Is it expected that evaluate gives vastly different results when using non-Float64 numbers?

julia> using TaylorModels

julia> function eval(N)
    t = TaylorModels.Taylor1(3)
    q₁ = 1 + 2 * t + 2 * t^2
    I = interval(N(0), N(0))
    D = interval(N(-1), N(1))
    x0 = mid(D)
    TM = TaylorModels.TaylorModel1(q₁, I, x0, D)
    return evaluate(TM, domain(TM))
end;

julia> eval(Float64)
[-1, 5]

julia> eval(Float32)
[-3, 5]

julia> eval(Rational{Int})
[-3, 5]

[lbenet]

Thanks for reporting; that is indeed weird. I'll have a look, and I'll get back here.

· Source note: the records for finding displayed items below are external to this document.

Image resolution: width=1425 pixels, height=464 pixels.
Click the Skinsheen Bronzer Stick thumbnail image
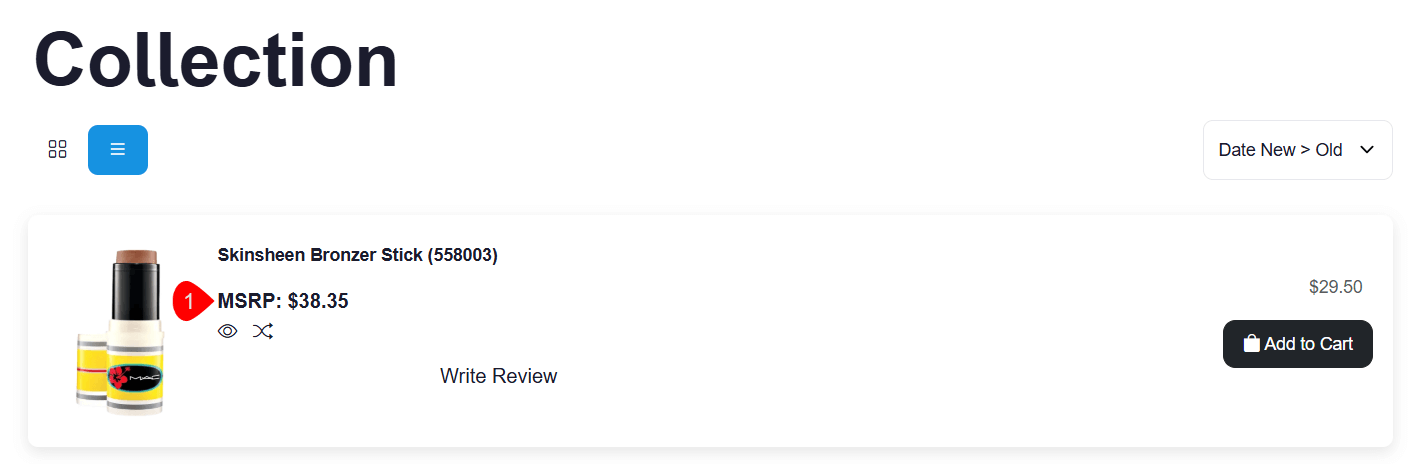click(x=122, y=332)
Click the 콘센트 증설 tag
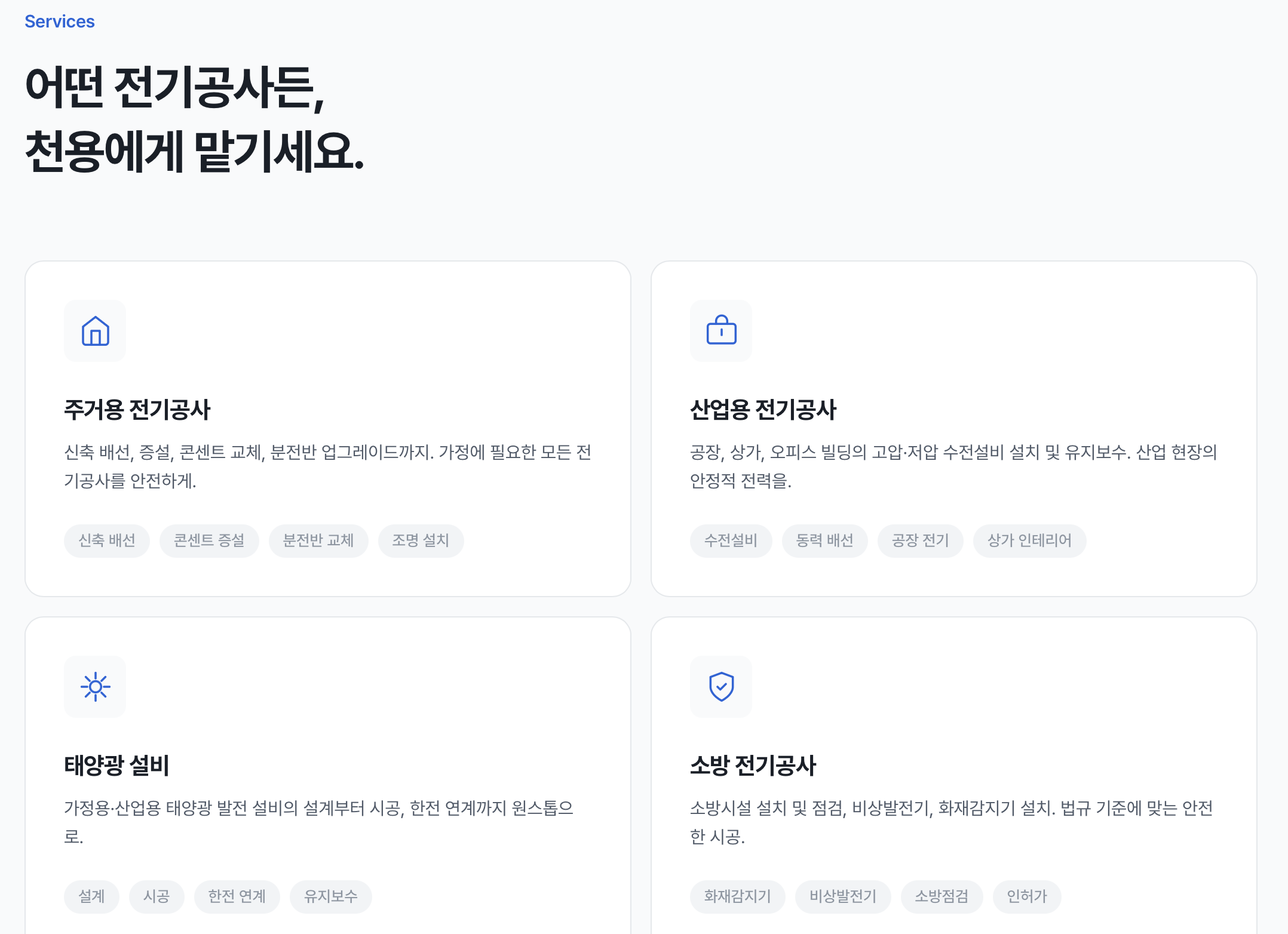This screenshot has height=934, width=1288. pos(209,540)
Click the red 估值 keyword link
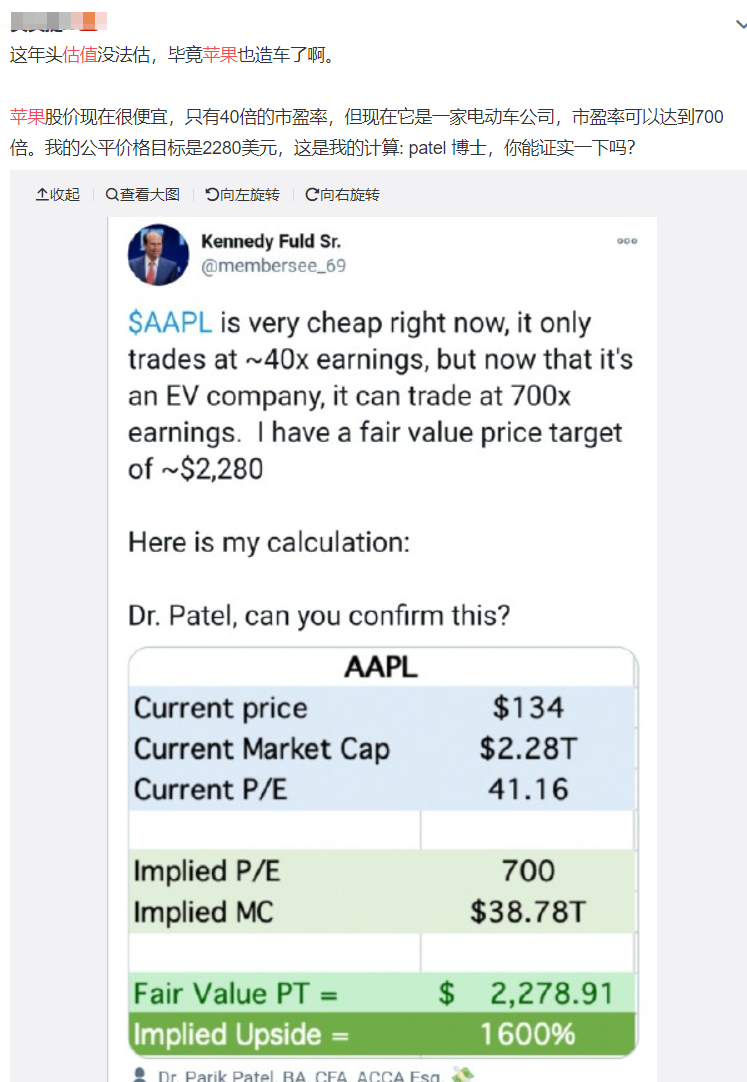 tap(80, 56)
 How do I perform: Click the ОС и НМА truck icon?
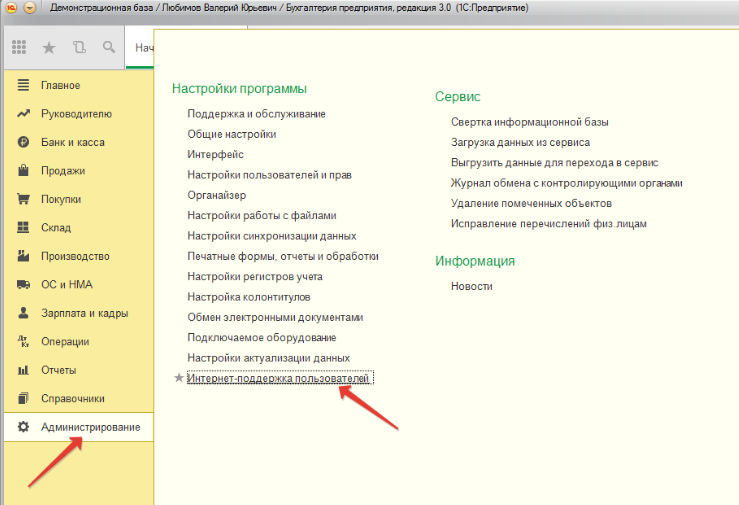[x=23, y=285]
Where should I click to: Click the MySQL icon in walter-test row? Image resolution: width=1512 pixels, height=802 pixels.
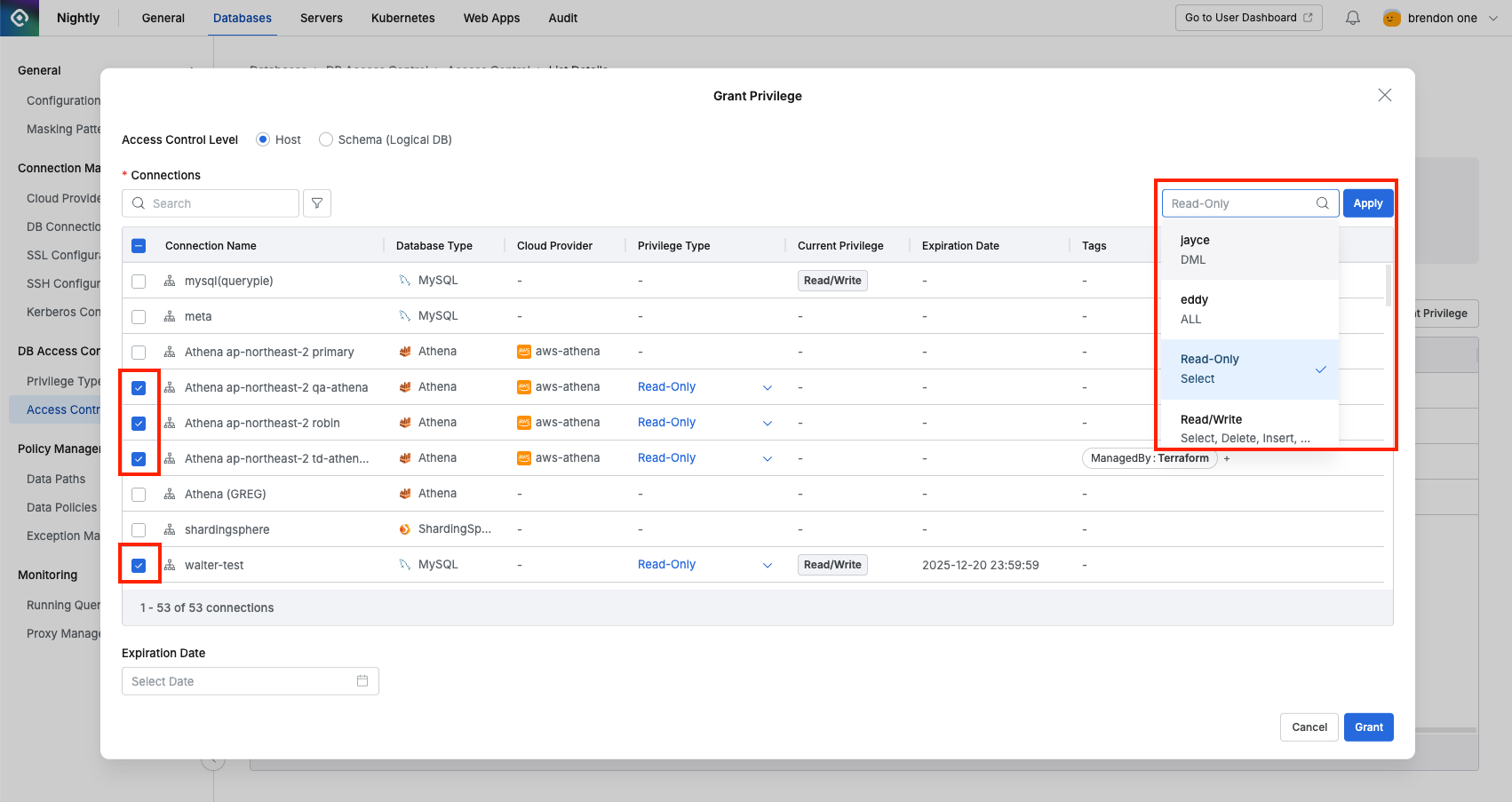click(x=405, y=565)
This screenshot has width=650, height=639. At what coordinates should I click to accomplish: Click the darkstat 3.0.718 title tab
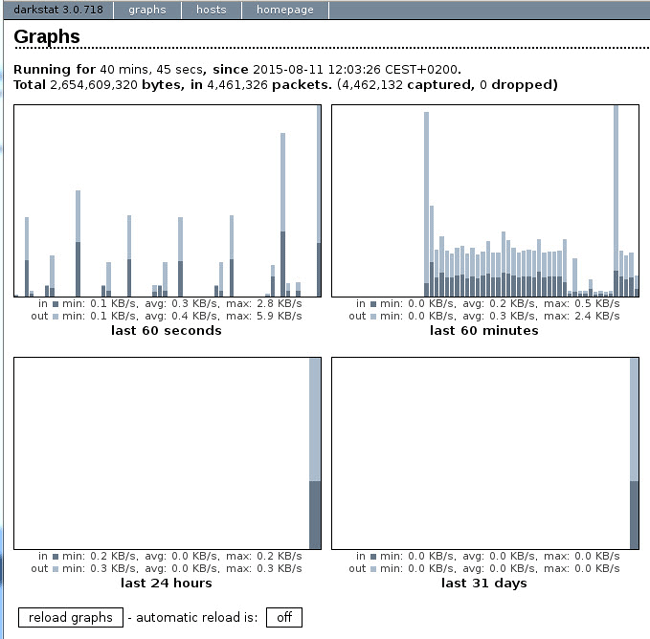(x=57, y=10)
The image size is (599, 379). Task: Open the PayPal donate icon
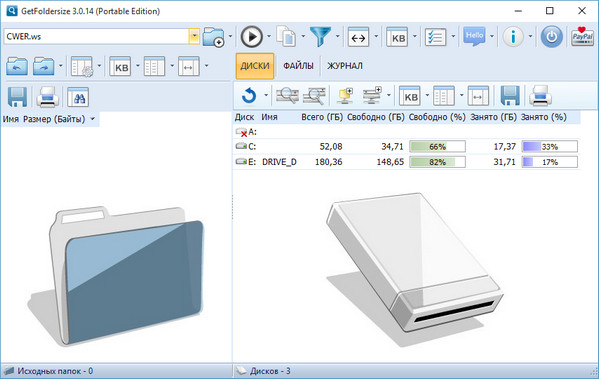click(x=582, y=37)
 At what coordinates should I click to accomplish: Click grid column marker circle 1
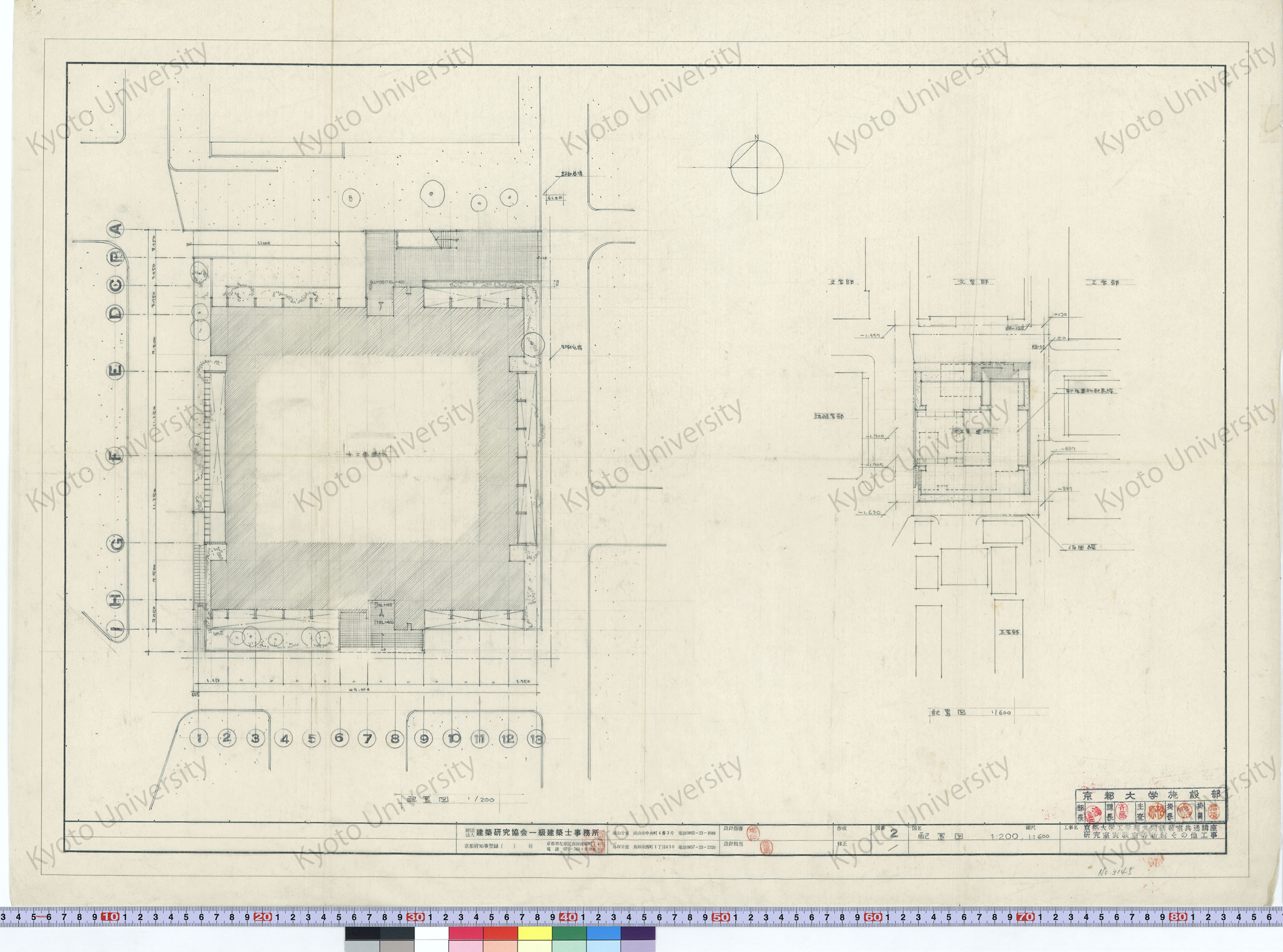tap(199, 738)
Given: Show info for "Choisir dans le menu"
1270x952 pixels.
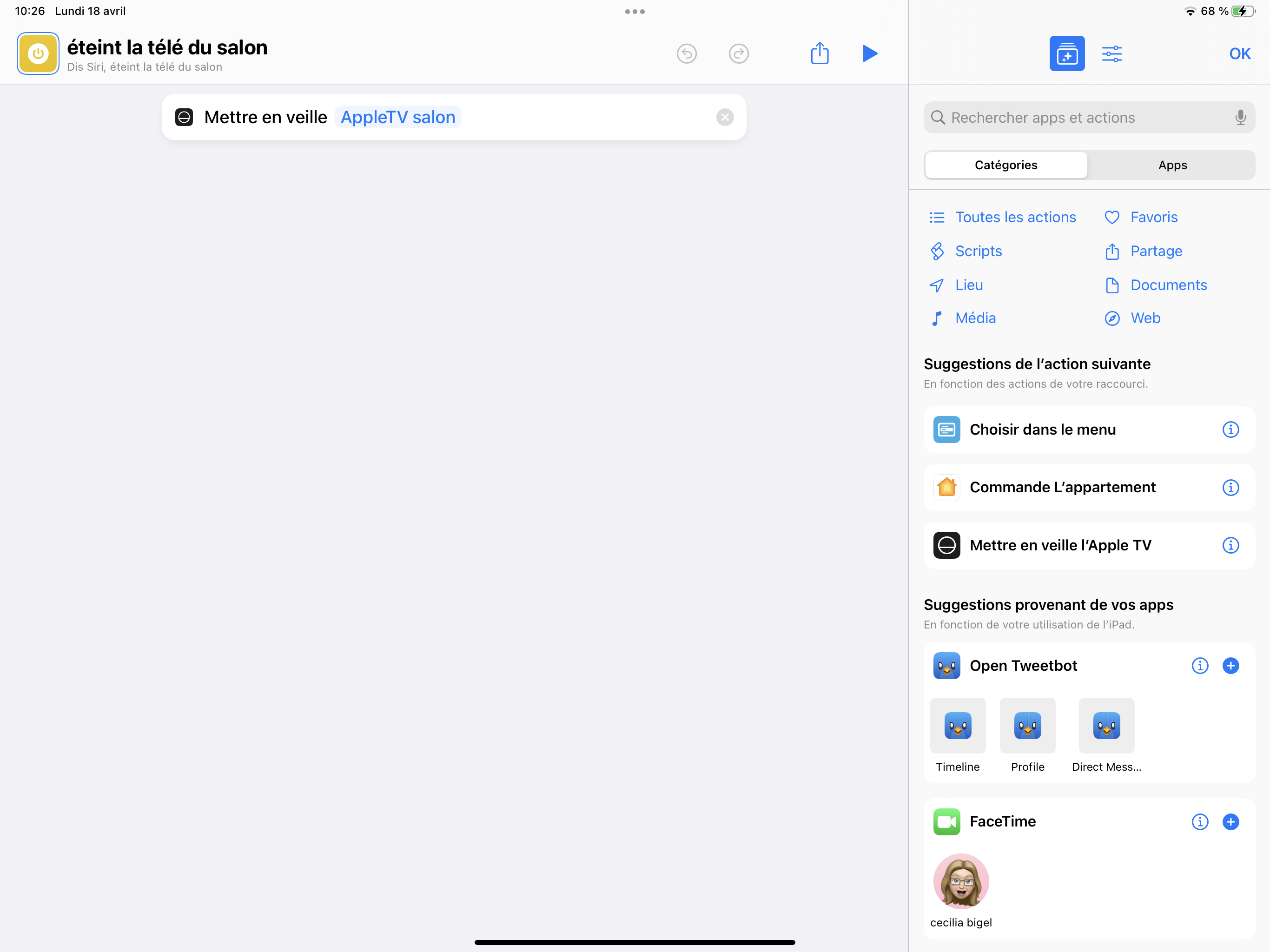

Note that since lot is going on in IntervalArithmetic, and that has consequences in TaylorSeries, lots of changes will occur here...

[lbenet]

The problem seems to be in TaylorSeries:

julia> D32 = interval(-1f0, 1f0)
[-1f0, 1f0]

julia> D = interval(-1.0, 1.0)
[-1, 1]

julia> t = Taylor1(3)
 1.0 t + 𝒪(t⁴)

julia> q₁ =  1 + 2*t + 2*t^2
 1.0 + 2.0 t + 2.0 t² + 𝒪(t⁴)

julia> q₁(D)
[-1, 5]

julia> q₁(D32)
[-3, 5]

julia> evaluate(t^2, D)
[0, 1]

julia> evaluate(t^2, D32)
[-1, 1]

[lbenet]

The problem seems to be in TaylorSeries:

Noup, the problem is in IntervalArithmetic v0.20.9: somehow, squaring doesn't work for Interval{Float32}

julia> D^2
[0, 1]

julia> D32^2
[-1f0, 1f0]

julia> @which D32^2
^(x::Number, p::Integer)
     @ Base intfuncs.jl:311

The problem is solved in current master of IntervalArithmetic.

[schillic]

Thanks for working this out! Then there is nothing we can do for now and this should eventually get resolved when the new version is supported. I leave it to you to keep this issue open as a reminder or close it.